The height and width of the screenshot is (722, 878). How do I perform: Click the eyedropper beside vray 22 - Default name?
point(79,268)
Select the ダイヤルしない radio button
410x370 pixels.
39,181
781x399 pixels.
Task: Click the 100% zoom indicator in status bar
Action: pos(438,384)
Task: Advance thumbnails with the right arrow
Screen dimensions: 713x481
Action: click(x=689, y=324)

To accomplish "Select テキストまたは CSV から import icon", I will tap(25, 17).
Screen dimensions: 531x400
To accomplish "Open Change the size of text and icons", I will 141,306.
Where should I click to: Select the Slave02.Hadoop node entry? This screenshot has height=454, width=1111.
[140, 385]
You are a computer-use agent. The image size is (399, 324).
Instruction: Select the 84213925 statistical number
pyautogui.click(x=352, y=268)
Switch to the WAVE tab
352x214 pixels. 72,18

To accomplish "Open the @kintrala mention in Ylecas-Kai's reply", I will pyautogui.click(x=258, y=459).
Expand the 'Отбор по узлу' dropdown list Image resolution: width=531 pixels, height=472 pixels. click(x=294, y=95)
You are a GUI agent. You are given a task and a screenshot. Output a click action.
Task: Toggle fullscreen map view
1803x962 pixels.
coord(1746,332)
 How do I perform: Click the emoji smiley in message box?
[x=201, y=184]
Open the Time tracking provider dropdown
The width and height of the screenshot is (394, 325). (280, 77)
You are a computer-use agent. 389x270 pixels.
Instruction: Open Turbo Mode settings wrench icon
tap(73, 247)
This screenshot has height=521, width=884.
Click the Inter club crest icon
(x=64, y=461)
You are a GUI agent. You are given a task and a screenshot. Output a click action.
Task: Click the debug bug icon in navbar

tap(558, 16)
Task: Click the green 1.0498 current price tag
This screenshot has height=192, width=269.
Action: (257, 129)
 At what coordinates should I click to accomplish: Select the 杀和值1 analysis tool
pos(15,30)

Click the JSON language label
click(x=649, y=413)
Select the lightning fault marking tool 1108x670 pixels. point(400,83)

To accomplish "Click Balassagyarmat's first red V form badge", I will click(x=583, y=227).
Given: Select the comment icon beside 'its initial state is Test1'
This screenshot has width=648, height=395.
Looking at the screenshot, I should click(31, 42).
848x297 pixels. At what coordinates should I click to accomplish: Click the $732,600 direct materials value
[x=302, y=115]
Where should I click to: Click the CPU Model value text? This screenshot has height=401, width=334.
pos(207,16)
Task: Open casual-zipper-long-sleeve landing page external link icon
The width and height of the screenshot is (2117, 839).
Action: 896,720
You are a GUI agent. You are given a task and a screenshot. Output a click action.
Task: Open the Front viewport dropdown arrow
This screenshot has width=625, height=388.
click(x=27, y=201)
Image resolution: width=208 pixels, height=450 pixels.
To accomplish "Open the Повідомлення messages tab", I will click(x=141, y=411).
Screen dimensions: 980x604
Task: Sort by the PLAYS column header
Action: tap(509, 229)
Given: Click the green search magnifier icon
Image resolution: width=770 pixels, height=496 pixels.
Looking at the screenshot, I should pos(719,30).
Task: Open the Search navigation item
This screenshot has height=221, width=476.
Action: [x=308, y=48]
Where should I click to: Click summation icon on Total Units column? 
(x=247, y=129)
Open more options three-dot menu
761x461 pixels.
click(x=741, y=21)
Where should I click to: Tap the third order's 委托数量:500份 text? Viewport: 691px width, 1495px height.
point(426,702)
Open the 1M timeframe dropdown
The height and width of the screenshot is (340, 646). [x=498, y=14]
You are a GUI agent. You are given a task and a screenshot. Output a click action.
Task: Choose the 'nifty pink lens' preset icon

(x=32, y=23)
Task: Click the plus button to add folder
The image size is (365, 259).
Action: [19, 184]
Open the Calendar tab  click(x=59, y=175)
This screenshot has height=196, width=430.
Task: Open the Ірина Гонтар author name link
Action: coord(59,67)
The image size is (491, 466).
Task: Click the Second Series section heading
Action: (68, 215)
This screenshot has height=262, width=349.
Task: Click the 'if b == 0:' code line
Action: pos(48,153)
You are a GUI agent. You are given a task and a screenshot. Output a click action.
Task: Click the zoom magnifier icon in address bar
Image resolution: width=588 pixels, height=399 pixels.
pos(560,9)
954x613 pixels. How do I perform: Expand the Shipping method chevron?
########
An exact repeat of all the records is required.

The height and width of the screenshot is (722, 878). How do I perform: Click the eyedropper beside vray 22 - Default name?
point(79,268)
Select the ダイヤルしない radio button
410x370 pixels.
39,181
781x399 pixels.
Task: Click the 100% zoom indicator in status bar
Action: pos(438,384)
Task: Advance thumbnails with the right arrow
Screen dimensions: 713x481
Action: click(x=689, y=324)

To accomplish "Select テキストまたは CSV から import icon", I will tap(25, 17).
Screen dimensions: 531x400
To accomplish "Open Change the size of text and icons", I will 141,306.
Where should I click to: Select the Slave02.Hadoop node entry? This screenshot has height=454, width=1111.
[140, 385]
You are a computer-use agent. The image size is (399, 324).
Instruction: Select the 84213925 statistical number
pyautogui.click(x=352, y=268)
Switch to the WAVE tab
352x214 pixels. 72,18

To accomplish "Open the @kintrala mention in Ylecas-Kai's reply", I will pyautogui.click(x=258, y=459).
Expand the 'Отбор по узлу' dropdown list Image resolution: width=531 pixels, height=472 pixels. click(x=294, y=95)
You are a GUI agent. You are given a task and a screenshot. Output a click action.
Task: Toggle fullscreen map view
1803x962 pixels.
coord(1746,332)
 How do I perform: Click the emoji smiley in message box?
[x=201, y=184]
Open the Time tracking provider dropdown
The width and height of the screenshot is (394, 325). (280, 77)
You are a computer-use agent. 389x270 pixels.
Instruction: Open Turbo Mode settings wrench icon
tap(73, 247)
This screenshot has height=521, width=884.
Click the Inter club crest icon
(x=64, y=461)
You are a GUI agent. You are given a task and a screenshot. Output a click action.
Task: Click the debug bug icon in navbar

tap(558, 16)
Task: Click the green 1.0498 current price tag
This screenshot has height=192, width=269.
Action: (257, 129)
 At what coordinates should I click to accomplish: Select the 杀和值1 analysis tool
pos(15,30)

Click the JSON language label
click(x=649, y=413)
Select the lightning fault marking tool 1108x670 pixels. point(400,83)

To accomplish "Click Balassagyarmat's first red V form badge", I will click(x=583, y=227).
Given: Select the comment icon beside 'its initial state is Test1'
This screenshot has width=648, height=395.
Looking at the screenshot, I should click(31, 42).
848x297 pixels. At what coordinates should I click to accomplish: Click the $732,600 direct materials value
[x=302, y=115]
Where should I click to: Click the CPU Model value text? This screenshot has height=401, width=334.
pos(207,16)
Task: Open casual-zipper-long-sleeve landing page external link icon
The width and height of the screenshot is (2117, 839).
Action: 896,720
You are a GUI agent. You are given a task and a screenshot. Output a click action.
Task: Open the Front viewport dropdown arrow
This screenshot has width=625, height=388.
click(x=27, y=201)
Image resolution: width=208 pixels, height=450 pixels.
To accomplish "Open the Повідомлення messages tab", I will click(x=141, y=411).
Screen dimensions: 980x604
Task: Sort by the PLAYS column header
Action: tap(509, 229)
Given: Click the green search magnifier icon
Image resolution: width=770 pixels, height=496 pixels.
Looking at the screenshot, I should pos(719,30).
Task: Open the Search navigation item
This screenshot has height=221, width=476.
Action: [x=308, y=48]
Where should I click to: Click summation icon on Total Units column? 
(x=247, y=129)
Open more options three-dot menu
761x461 pixels.
click(x=741, y=21)
Where should I click to: Tap the third order's 委托数量:500份 text? Viewport: 691px width, 1495px height.
point(426,702)
Open the 1M timeframe dropdown
The height and width of the screenshot is (340, 646). [x=498, y=14]
You are a GUI agent. You are given a task and a screenshot. Output a click action.
Task: Choose the 'nifty pink lens' preset icon

(x=32, y=23)
Task: Click the plus button to add folder
The image size is (365, 259).
Action: [19, 184]
Open the Calendar tab  click(x=59, y=175)
This screenshot has height=196, width=430.
Task: Open the Ірина Гонтар author name link
Action: coord(59,67)
The image size is (491, 466).
Task: Click the Second Series section heading
Action: (68, 215)
This screenshot has height=262, width=349.
Task: Click the 'if b == 0:' code line
Action: pos(48,153)
You are a GUI agent. You are given a task and a screenshot. Output a click action.
Task: Click the zoom magnifier icon in address bar
Image resolution: width=588 pixels, height=399 pixels.
pos(560,9)
954x613 pixels. How do I perform: Expand the Shipping method chevron?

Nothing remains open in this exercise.